Up today we have two great CDs from Iowa horn professors, both of them showing clearly that they are excellent models for their students.
Professors put together recordings for a variety of reasons but above all they can be viewed in an academic setting as performance products. These CDs are both the result of much effort and likely personal expense; in general please watch out for recordings of this type and support their creators!
First up is Soundings by Jeffrey Agrell, horn professor at the University of Iowa. Subtitled “Improvisations and compositions for horn and electronica” this CD takes you to another sonic world. I was particularly impressed to see that while recorded in four different venues over almost ten years, the mastering and production has resulted in a product that opens up seamlessly in the same, expansive sonic envelope. Bravo! The CD sounds wonderful on good speakers and deserves a close listen.
The performance by Agrell and his collaborators is impressive, and I love the sonic landscapes created in these compositions of Agrell, James Naigus, John Manning, Jason Palamara, and Isreal Neuman. The horn playing in particular shows great intonation and phrasing while producing a wide variety of tone colors and effects. I would very much enjoy someday the chance to experience performances of these same works live in a room, but short of that this CD really is a great way to be introduced to them.
Also heard from in a recent recording is Yu-Ting Su of the University of Northern Iowa. Her recording is titled Watercolors: Art Songs for Horn and Piano and features music of Rossini, Berg, Bizet, Orbradors, and Montsalvatge. As with Soundings, Su takes us into a sonic world, but that world being the more familiar one of art song.
This is a very enjoyable CD to listen to, with Su showing great ability to phrase and great technical control. The arrangements are all by Su and all very work well for horn.

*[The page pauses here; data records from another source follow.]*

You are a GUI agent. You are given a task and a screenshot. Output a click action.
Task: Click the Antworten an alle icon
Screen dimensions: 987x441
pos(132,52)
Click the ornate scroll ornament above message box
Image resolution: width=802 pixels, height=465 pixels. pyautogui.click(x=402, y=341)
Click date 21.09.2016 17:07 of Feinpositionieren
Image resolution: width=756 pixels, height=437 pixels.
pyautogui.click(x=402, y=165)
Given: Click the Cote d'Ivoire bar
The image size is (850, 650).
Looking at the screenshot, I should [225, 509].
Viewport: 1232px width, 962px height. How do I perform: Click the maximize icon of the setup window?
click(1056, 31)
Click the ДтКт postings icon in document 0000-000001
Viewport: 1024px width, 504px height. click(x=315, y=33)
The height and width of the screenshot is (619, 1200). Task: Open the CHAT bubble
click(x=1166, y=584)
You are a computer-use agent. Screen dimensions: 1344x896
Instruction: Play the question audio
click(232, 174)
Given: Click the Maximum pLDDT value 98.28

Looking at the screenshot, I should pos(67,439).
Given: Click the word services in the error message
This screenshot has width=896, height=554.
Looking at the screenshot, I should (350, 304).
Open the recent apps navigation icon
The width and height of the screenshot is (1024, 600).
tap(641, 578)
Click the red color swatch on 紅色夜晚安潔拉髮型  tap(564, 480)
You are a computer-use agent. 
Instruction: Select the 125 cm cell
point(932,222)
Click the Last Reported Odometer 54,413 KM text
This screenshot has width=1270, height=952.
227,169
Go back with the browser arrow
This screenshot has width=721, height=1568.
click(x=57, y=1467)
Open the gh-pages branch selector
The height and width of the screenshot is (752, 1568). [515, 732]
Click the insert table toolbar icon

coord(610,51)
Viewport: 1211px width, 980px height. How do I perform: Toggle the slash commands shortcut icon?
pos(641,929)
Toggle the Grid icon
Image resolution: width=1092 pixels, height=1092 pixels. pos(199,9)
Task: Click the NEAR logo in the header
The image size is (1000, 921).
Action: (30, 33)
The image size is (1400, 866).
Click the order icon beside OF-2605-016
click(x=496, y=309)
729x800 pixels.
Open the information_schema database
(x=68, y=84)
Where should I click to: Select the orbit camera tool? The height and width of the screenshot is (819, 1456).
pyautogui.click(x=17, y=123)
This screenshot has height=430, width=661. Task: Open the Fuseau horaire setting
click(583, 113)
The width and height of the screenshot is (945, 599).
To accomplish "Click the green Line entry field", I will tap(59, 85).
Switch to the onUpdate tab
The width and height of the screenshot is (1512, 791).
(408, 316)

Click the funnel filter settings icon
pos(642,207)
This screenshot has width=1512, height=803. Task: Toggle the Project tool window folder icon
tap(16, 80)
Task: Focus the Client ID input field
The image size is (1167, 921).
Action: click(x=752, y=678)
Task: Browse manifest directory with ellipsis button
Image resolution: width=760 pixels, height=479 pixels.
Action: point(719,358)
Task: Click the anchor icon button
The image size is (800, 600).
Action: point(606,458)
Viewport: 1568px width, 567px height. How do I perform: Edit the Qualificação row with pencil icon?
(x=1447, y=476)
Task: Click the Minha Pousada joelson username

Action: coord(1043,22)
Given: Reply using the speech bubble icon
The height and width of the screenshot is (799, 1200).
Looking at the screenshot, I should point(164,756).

If I were to pick one work that I particularly enjoyed, the Seven Early Songs of Alban Berg would be my choice. The work displays an interesting harmonic language and is very convincingly performed.
Her collaborator is pianist Korey Barrett. The jacket notes he is also a vocal coach, and clearly he is not only familiar with the style but also you get a strong sense collaboration between the two performers, something I don’t always feel when listening to recordings. The interpretations are convincing and worthy of emulation for their nuance and style.